Now, what prompts me to do this guide? Of course, it's an itch to be scratched. My home computer runs Nagios, and I've set it up to periodically check for the health of the Apache service that runs this site, because it tends to go haywire and very slow during traffic storms.

The check_http Nagios plugin does work. So why don't I use it? Because it doesn't work as I intended. This is better explained by live example.

Most Nagios plugins are simple command-line programs which accept two timeout threshold arguments: the warning and the critical threshold. They report back the success, failure, warning or critical status to the Nagios server in a line of text.

This makes for powerful, modular server supervision and testing. Remote testing of service health is a piece of cake: once you've set it up, it's fire and forget (until any problem with the server arises). In this particular case, Nagios periodically runs the check_http plugin, which times the response time of the Apache server; if the service takes too long to respond, Nagios issues a WARNING or a CRITICAL message to me.

Of course, in a perfect world, air poses no resistance, cows are perfectly round, and network congestion is a non-issue. But my computer is at 18 high-latency hops from the server I'm checking. To boot, I usually have a BitTorrent client open and, no matter now much tuning you do, that kind of traffic breeds congestion. While the service itself may be serving one page in 0.5 seconds, Nagios usually reports times above 10 seconds (in my book, that's CRITICAL).

So check_http, as shipped, is useless to me -- I cannot reliably determine if my remote host is truly slow, or if it's just me.

The solution: time server response times directly at the source

With that in mind, I set out to find a solution. And the first one that sprang to mind is the one that I implemented. Basically, running check_http directly on this server would yield good timing information, and drastically cut back on warnings. And you can run check_http via SSH, which is an even better proposition.

Keep reading to find out how I did it.

"Installing" check_http on the server

I could not install Nagios on the remote server, because it lacks a compiler, I don't have the root password and, besides, I'm too busy to go foraging for software and installing it. Damn.

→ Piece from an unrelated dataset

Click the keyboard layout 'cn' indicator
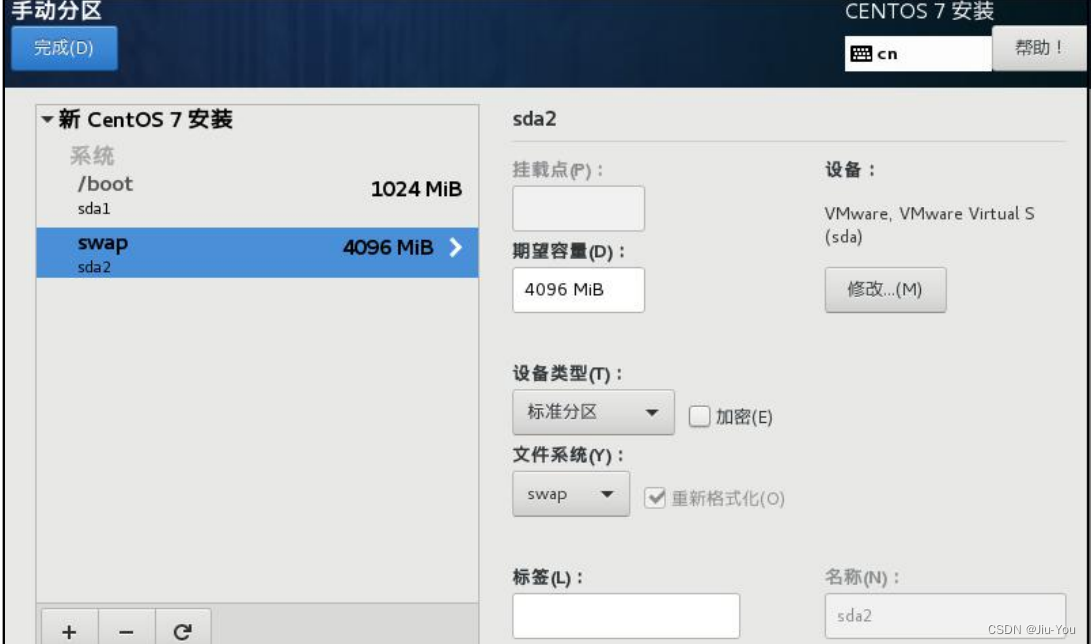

Would copying the check_http binary suffice? As it turns out, it didn't. Lots of library errors, because my binary was linked against a different version of OpenSSL and the GNU C library. Damn. See for yourself:

[rudd-o@amauta2 ~]$ nagios/bin/check_http
   nagios/bin/check_http: error while loading shared libraries: cannot open shared object file: No such file or directory
Solution to this problem: the brute-force way. I copied the binary, the GNU C library, the OpenSSL libraries and the program that runs ELF binaries. Check this out:
[rudd-o@amauta2 ~]$ pwd
   [rudd-o@amauta2 ~]$ ll nagios/bin nagios/lib
   total 56
   -rwxr-xr-x  1 rudd-o rudd-o 50660 Sep 16 23:25 check_http

   total 3168
   -rwxr-xr-x  1 rudd-o rudd-o  120352 Sep 16 23:31
   -rwxr-xr-x  1 rudd-o rudd-o 1247272 Sep 16 23:28
   -rwxr-xr-x  1 rudd-o rudd-o 1572400 Sep 16 23:30
   -rwxr-xr-x  1 rudd-o rudd-o  279384 Sep 16 23:26
Great, now it's time to make it run. Keep reading.

Making check_http run properly on the remote server

OK, time to turn to the LD_LIBRARY_PATH trick. This tells the system to look for libraries in the directory where I copied them first.

[rudd-o@amauta2 ~]$ export LD_LIBRARY_PATH=$HOME/nagios/lib
[rudd-o@amauta2 ~]$ nagios/bin/check_http
nagios/bin/check_http: relocation error: /home/rudd-o/nagios/lib/ symbol dltls_get_addr_soft, version GLIBC_PRIVATE not defined in file with link time reference

Relowhat? I couldn't run check_http directly, since the linker is linked against version 2.2 of the C library, and the program is linked against version 2.4. Damn.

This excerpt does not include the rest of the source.